Oest weiter: "Damit die Oberlausitz von der Entwicklung der Mikroelektronik profitieren kann, braucht es eine enge Verzahnung von Wirtschaft und Wissenschaft. Zusammen mit Rektor Prof. Dr. Kratzsch und IHK-Hauptgeschäftsführer Lukas Rohleder wollen wir konkret über die Voraussetzungen für weitere Ansiedlungen sprechen."
"Die internationale Halbleiterindustrie entwickelt sich mit rasantem Tempo. Sachsen ist dabei heute schon ein zentraler Standort in diesem Ökosystem. Wir als Hochschule Zittau/Görlitz betrachten die Delegationsreise nach Taiwan als wichtige Gelegenheit, um bestehende Netzwerke zu vertiefen und neue Kooperationen in Forschung, Lehre und Transfer anzubahnen. Wir werden die wissenschaftlichen Kompetenzen der Hochschule gezielt einbringen, um gemeinsam mit Wirtschaft und Politik die Voraussetzungen dafür zu schaffen, dass auch die Oberlausitz langfristig von den Entwicklungen in der Mikroelektronik profitiert.", so Prof. Dr. Alexander Kratzsch, Rektor der Hochschule Zittau/Görlitz zur geplanten Reise.
"Als Innovations- und Technologiestandort bietet Taiwan Chancen auch außerhalb der Mikroelektronik. Wir werden daher auch Unternehmen aus den Sektoren Energietechnik, Luftfahrt und Materialforschung über den Standort Sachsen informieren. Zusätzlich wollen wir für Investitionen in den hiesigen Wohnungsbau werben. Wir bereiten mit Partnerverbänden für dieses Jahr mehrere Delegationsreisen nach Sachsen vor und prüfen Kooperationsmöglichkeiten mit der Metropole Kaohsiung, die bereits mit der Landeshauptstadt Dresden eine Städteverbindung pflegt", ergänzt Lukas Rohleder, Hauptgeschäftsführer der IHK Dresden.

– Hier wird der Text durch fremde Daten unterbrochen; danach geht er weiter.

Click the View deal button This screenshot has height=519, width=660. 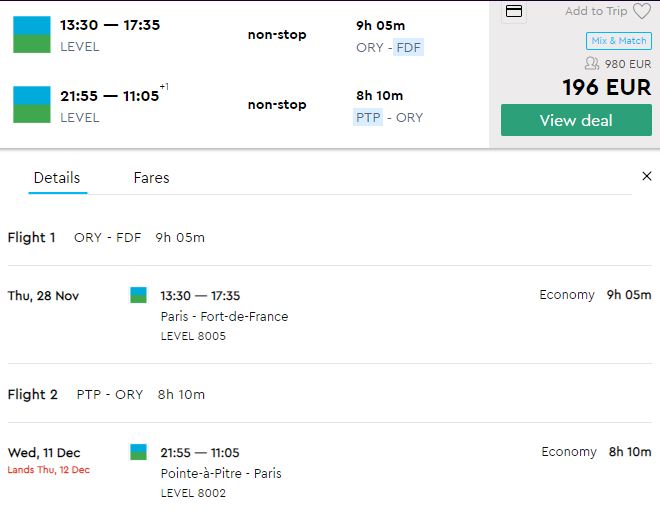click(x=576, y=120)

Hintergrund: Die Delegation besteht neben Prof. Dr. Alexander Kratzsch, Rektor der Hochschule Zittau/Görlitz, Lukas Rohleder, Hauptgeschäftsführer der IHK Dresden und dem Oberlausitzer Bundestagsabgeordneten Florian Oest auch aus dem Zwickauer Bundestagsabgeordneten Carsten Körber und weiteren Vertretern aus Südwestsachsen. Oest ist Mitglied im Forschungsausschuss des Deutschen Bundestags und für die Unionsfraktion Berichterstatter für das in Sachsen so wichtige Thema Mikroelektronik. Körber ist Haushaltspolitiker mit Zuständigkeit für den Bereich Forschung und Wissenschaft. Ziel der sechstägigen Reise ist es, die Verbindungen zwischen Sachsen und Taiwan zu pflegen und weiter zu stärken.
Das Barkhausen-Institut der TU Dresden hat gemeinsam mit dem IKT-Cluster Silicon Saxony, der BMFTR-Initiative Chipdesign Germany und der TU München ein ambitioniertes und umfassendes Konzept für ein Kompetenzzentrum Chip-Design Deutschland (KCDD) entwickelt. Dieses soll Forschung, Ausbildung und Industrie eng miteinander verbinden. Mit den Maßnahmen sollen mehr spezialisierte Chip-Designer ausgebildet werden, offene und leicht zu nutzende Technologien bereitgestellt werden und durchgängige Design- und Integrationsmethoden aufgebaut werden. Florian Oest setzt sich dafür ein, dass das KCDD in Dresden, dem führenden Mikroelektronik-Standort Europas, angesiedelt wird.